I’m trying to be better about knowing where and how my meat was raised, so I usually avoid the butcher’s counter, which is nearly as crowded as the cheese counter. On my first visit to Super King, I overheard one of the butchers, an Armenian man in his 60s, say, “Next…next… Is anyone waiting?” No response. “Oh my god,” he said softly, acknowledging the miracle that is an empty butcher’s counter at Super King Market.

Treats at Super King
Bakery treats.

Instead of meat, I buy breads. Various types of dark Russian bread line the shelves below the meat cases and across from the bakery counter are stacks of lavash, pita bread and those enormous rounds of flat, yeasty Armenian bread. Yum. The bakery itself sells an impressive number of different baklava as well as dainty French-style sweets. A separate bin holds big sugared Mexican pastries.

After browsing the deli counter for tabbouleh by the pound, hot-from-the-oven lahmajune (Armenian pizza) and whole rotisserie chickens, it’s time to brave the checkout lines, which are always less daunting than they first appear and also give me the opportunity to do some cart-peeking — another completely innocent pastime — at the people around me. Once I saw a man buying only bananas, an entire cart filled to the top, and on my last trip saw someone with two plastic bags impossibly fat with fresh garbanzo beans, like cartoon money sacks minus the giant dollar bill sign.
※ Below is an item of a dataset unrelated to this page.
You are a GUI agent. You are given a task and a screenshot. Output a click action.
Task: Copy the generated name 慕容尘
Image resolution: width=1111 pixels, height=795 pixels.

Cart-peeking at Super King Market
Surreptitious cart-peeking.

The best thing about cart-peeking at Super King is that everyone is buying whole foods — chard and olive oil and loose mate tea and pomegranate molasses and crema and pickled grape leaves — so you can only imagine the meals that will come from what they’re buying. Have you ever had the depressing experience of standing behind some lonely soul in a supermarket line on a Friday evening, watching him buy three packets of Top Ramen, a jar of Skippy, a frozen Lean Cuisine enchilada and a six-pack of Bud? Suddenly his whole weekend cracks open in front of you, quivering and too vulnerable, an egg you never meant to break. Standing in the Super King line is the opposite experience for me, full of wonder and curiosity at the meals in the making all around me.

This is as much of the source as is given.